▶ SELECTED TEXT
====
Ok so for example I have an array of strings with each string as below:
364VMS1029
364VMSH920
364VMSH192
364VMSU839
364VMN2382
364VMR223
364VMR2X3
364VMN829
364VMN8757
364VMN831
How can I dynamically get the program to recognise the common characters among all strings in the array, which in this case is 364VM
and filter them out?
If there’s no common character, then don’t do anything.
When you have a complicated problem that you can’t solve, try breaking it down into simpler problems and solve those.
Your problem rephrased:
Remove the common prefix and suffix from a list of strings.
A simpler problem would be:
Find the common prefix for a pair of strings.
This should be much simpler to solve, for example like this:
string GetPrefix(string first, string second)
{
int prefixLength = 0;
for (int i = 0; i < Math.Min(first.Length, second.Length); i++)
{
if (first[i] != second[i])
break;
prefixLength++;
}
return first.Substring(0, prefixLength);
}
Now that you have this, you can build back to the original problem:
Find the common prefix for a list of strings.
====
▶ INFORMATION PROVIDED
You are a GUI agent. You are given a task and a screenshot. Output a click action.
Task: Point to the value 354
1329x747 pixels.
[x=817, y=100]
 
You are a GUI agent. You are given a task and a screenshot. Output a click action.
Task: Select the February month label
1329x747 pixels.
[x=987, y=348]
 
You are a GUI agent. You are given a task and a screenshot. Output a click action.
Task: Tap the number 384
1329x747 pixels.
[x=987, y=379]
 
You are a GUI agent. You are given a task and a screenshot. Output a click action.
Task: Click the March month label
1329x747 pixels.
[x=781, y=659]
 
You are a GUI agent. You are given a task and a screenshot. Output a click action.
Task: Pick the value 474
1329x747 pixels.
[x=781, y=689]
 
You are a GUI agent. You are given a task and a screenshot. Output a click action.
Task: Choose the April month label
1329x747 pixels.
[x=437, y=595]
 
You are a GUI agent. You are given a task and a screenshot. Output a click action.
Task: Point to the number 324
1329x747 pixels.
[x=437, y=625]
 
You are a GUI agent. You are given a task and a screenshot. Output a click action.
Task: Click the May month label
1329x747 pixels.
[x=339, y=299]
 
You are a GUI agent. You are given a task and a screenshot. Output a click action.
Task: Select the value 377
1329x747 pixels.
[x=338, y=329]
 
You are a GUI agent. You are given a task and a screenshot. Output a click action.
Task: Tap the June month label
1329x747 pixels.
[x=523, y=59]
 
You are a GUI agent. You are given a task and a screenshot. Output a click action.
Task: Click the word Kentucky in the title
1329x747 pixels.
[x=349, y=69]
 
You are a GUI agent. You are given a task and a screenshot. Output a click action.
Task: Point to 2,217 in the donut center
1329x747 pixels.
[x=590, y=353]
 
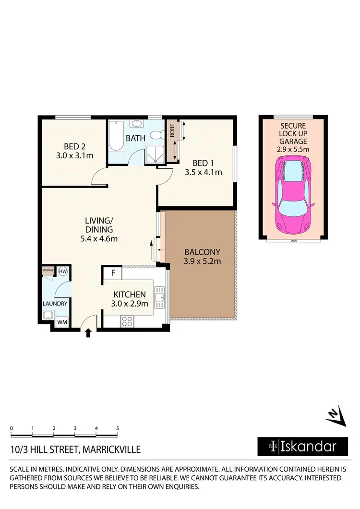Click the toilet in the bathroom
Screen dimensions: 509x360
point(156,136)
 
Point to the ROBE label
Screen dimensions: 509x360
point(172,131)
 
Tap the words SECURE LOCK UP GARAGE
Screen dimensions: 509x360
====
▶ REQUIREMENTS
Can you reproduce the whole forum thread on common string prefixes word for word? Rely only on the forum thread on common string prefixes, not on the items.

▶ EXERCISE OUTPUT
Ok so for example I have an array of strings with each string as below:
364VMS1029
364VMSH920
364VMSH192
364VMSU839
364VMN2382
364VMR223
364VMR2X3
364VMN829
364VMN8757
364VMN831
How can I dynamically get the program to recognise the common characters among all strings in the array, which in this case is 364VM
and filter them out?
If there’s no common character, then don’t do anything.
When you have a complicated problem that you can’t solve, try breaking it down into simpler problems and solve those.
Your problem rephrased:
Remove the common prefix and suffix from a list of strings.
A simpler problem would be:
Find the common prefix for a pair of strings.
This should be much simpler to solve, for example like this:
string GetPrefix(string first, string second)
{
int prefixLength = 0;
for (int i = 0; i < Math.Min(first.Length, second.Length); i++)
{
if (first[i] != second[i])
break;
prefixLength++;
}
return first.Substring(0, prefixLength);
}
Now that you have this, you can build back to the original problem:
Find the common prefix for a list of strings.